> **DATA RECORDS**
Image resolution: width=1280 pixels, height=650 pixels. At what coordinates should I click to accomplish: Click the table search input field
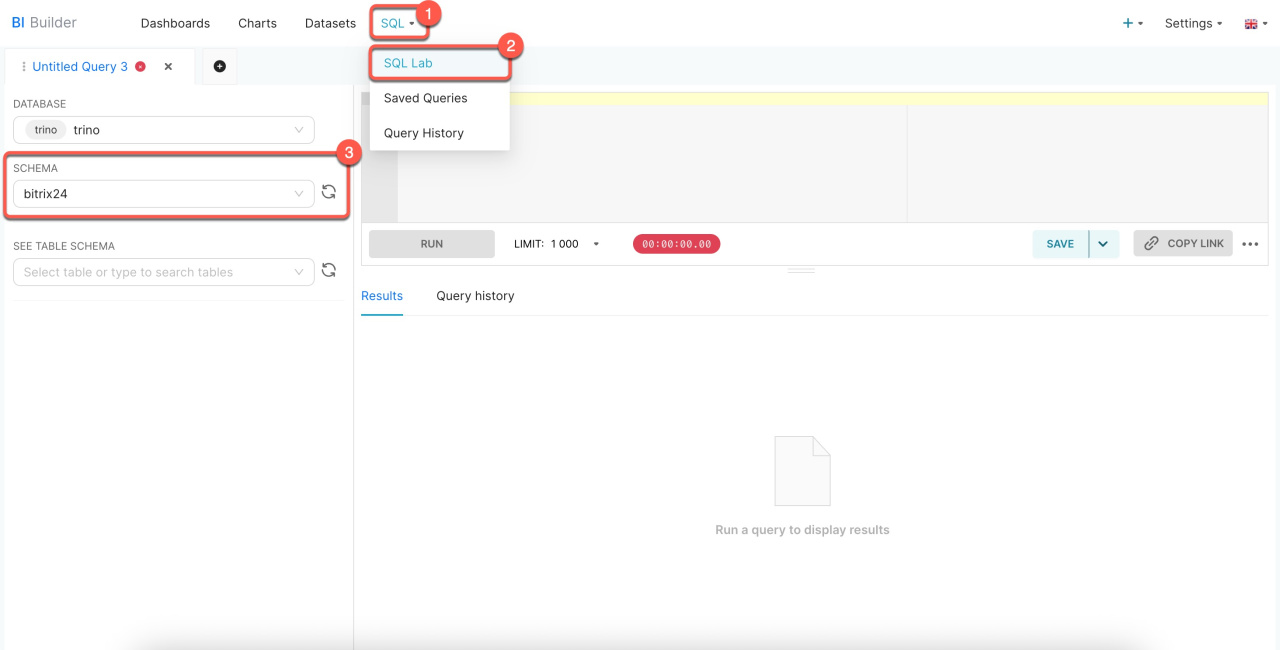click(155, 272)
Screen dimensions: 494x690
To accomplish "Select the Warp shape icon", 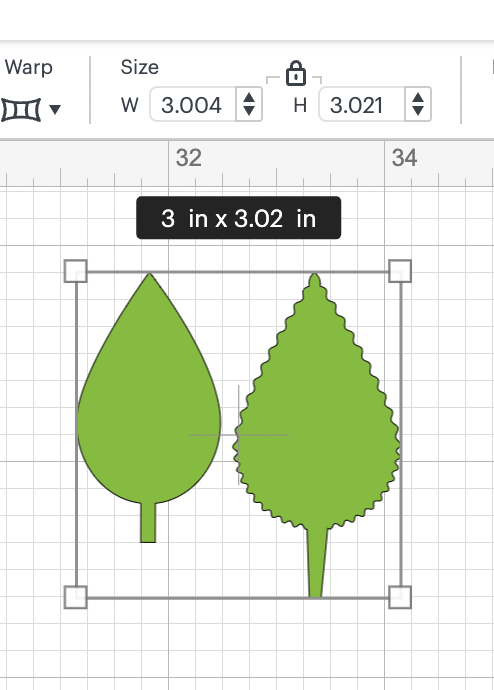I will click(x=21, y=110).
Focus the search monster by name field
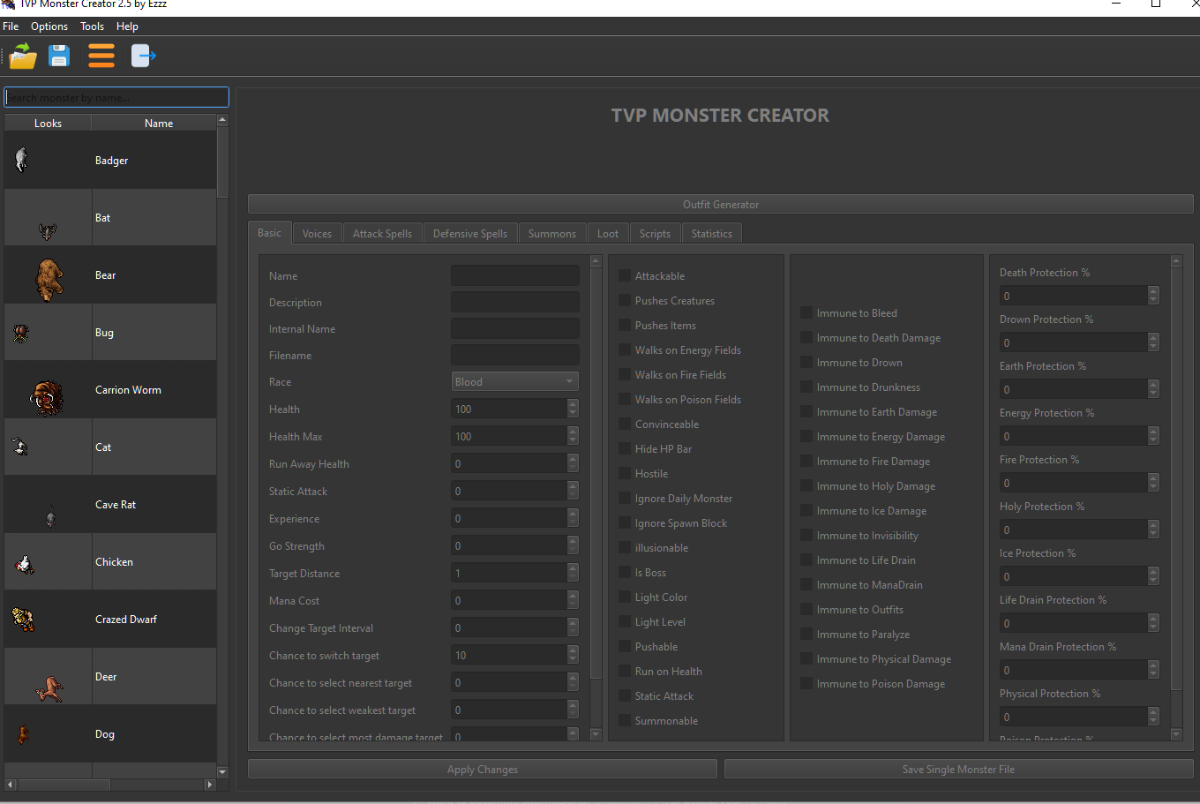The width and height of the screenshot is (1200, 804). (x=117, y=98)
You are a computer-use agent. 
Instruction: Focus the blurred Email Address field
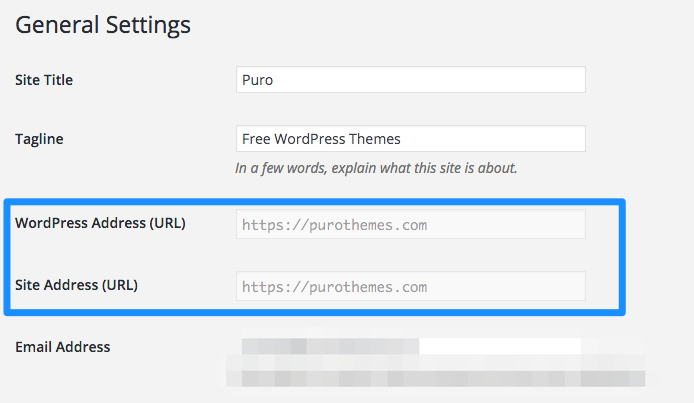(x=410, y=347)
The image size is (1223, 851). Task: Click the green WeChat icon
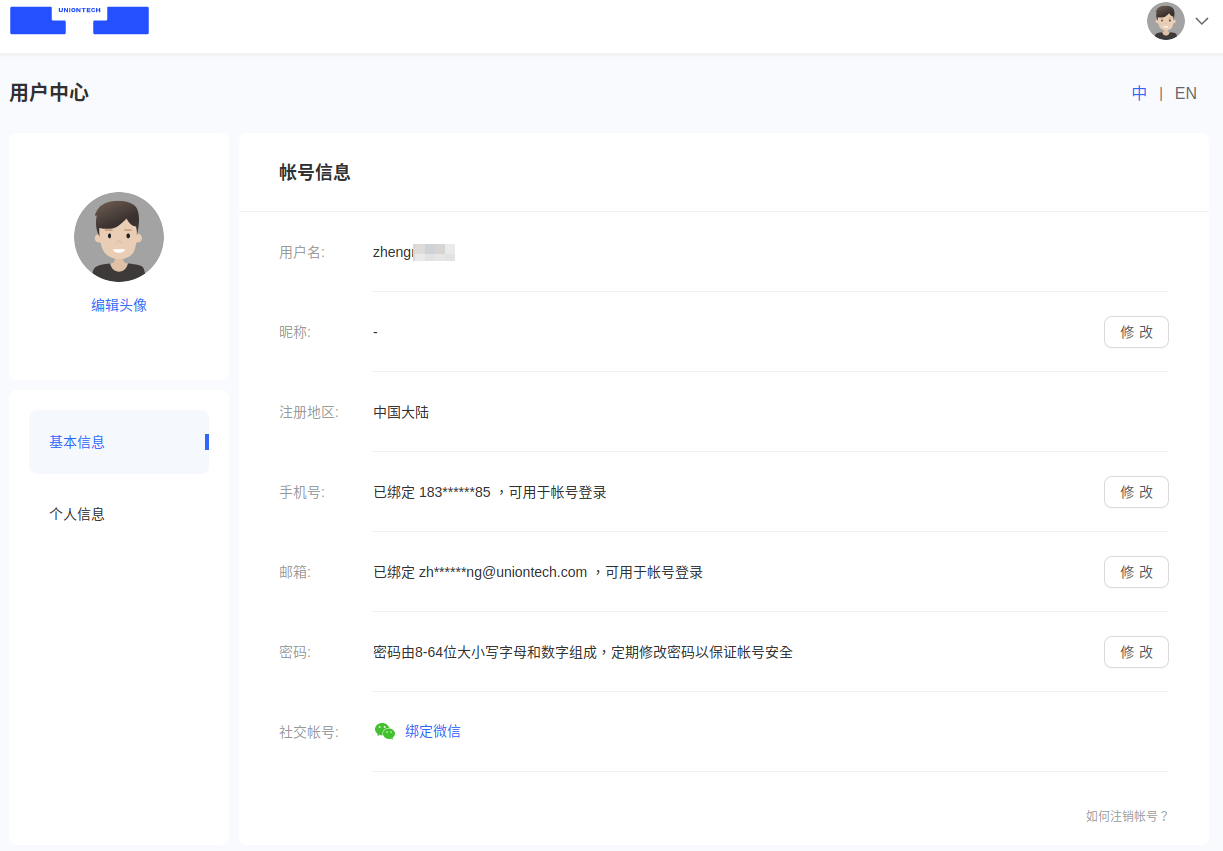(x=385, y=731)
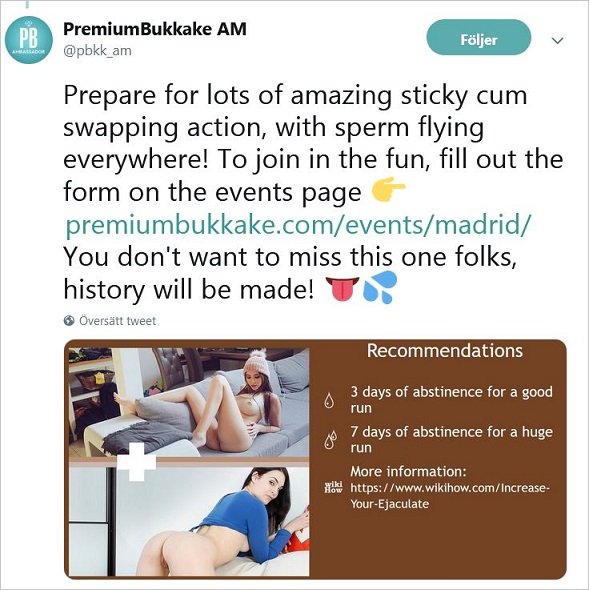This screenshot has width=589, height=590.
Task: Open the bottom image in the media card
Action: pyautogui.click(x=189, y=521)
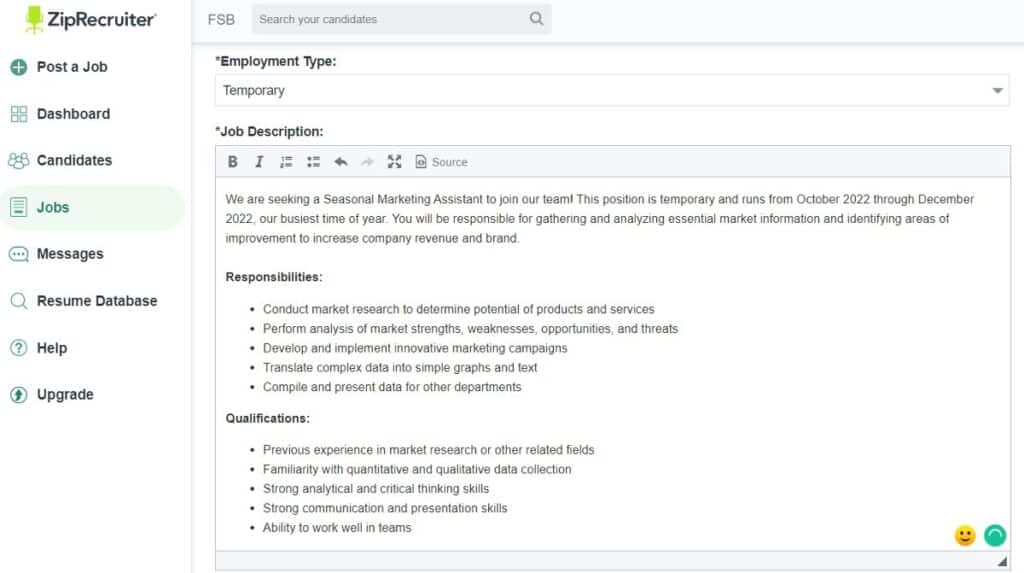The height and width of the screenshot is (573, 1024).
Task: Open the Resume Database
Action: 96,301
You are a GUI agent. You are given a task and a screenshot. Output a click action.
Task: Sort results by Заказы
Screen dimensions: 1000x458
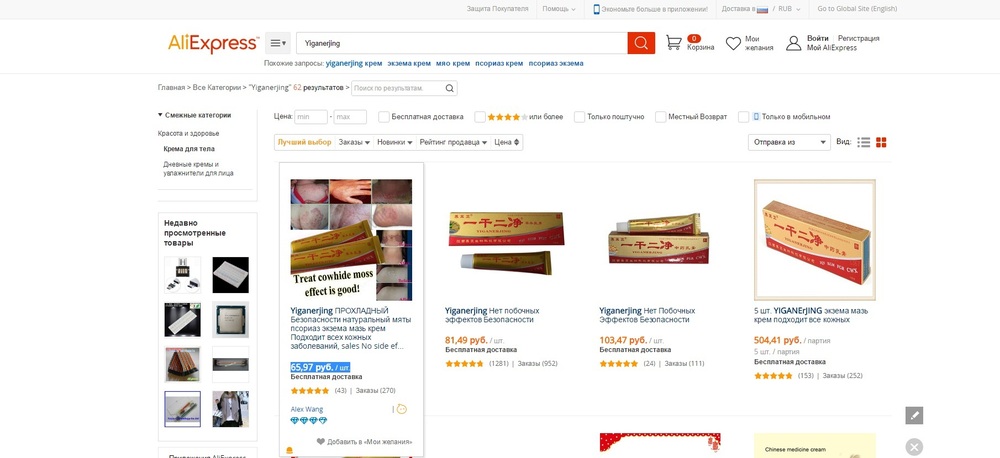click(x=355, y=142)
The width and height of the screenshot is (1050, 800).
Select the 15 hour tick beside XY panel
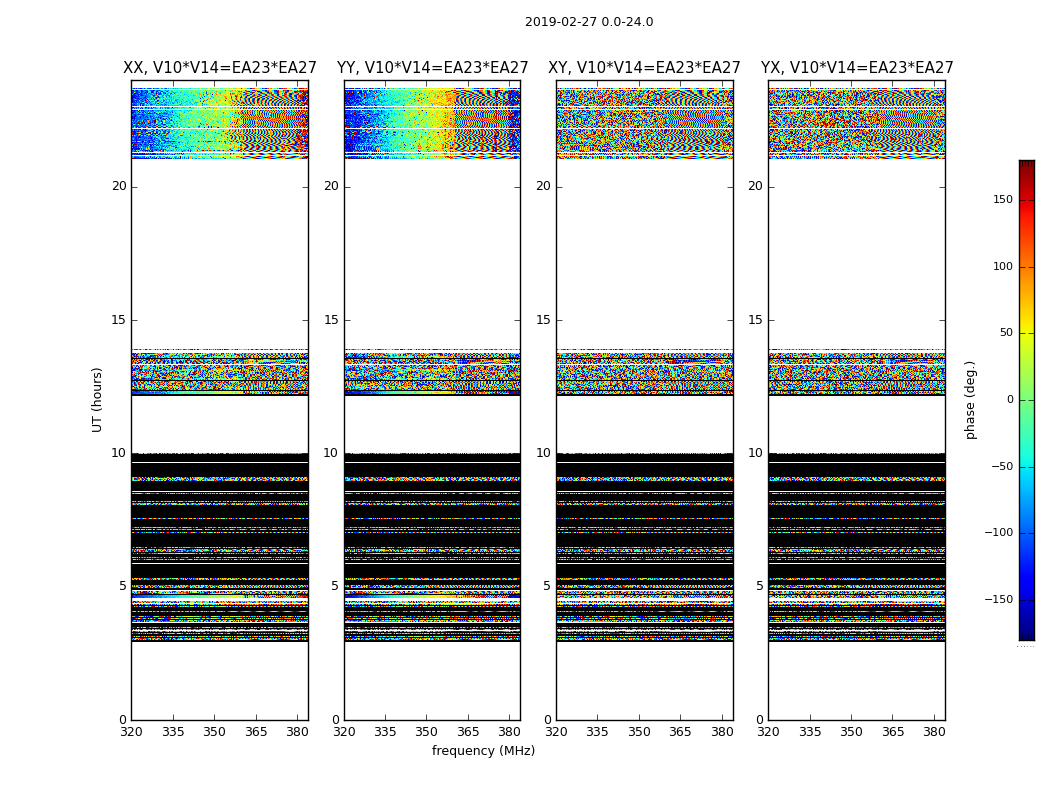[542, 320]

> **INSTRUCTIONS FOR THE TASK**
Please give a word-for-word transcript of the lines from the one holding "Task: Sort results by Заказы" through the final line of the entries, both ends kept, with no pictures.

> **EXERCISE ANSWER**
Task: Sort results by Заказы
Screen dimensions: 1000x458
click(x=355, y=142)
The width and height of the screenshot is (1050, 800).
Select the 15 hour tick beside XY panel
[542, 320]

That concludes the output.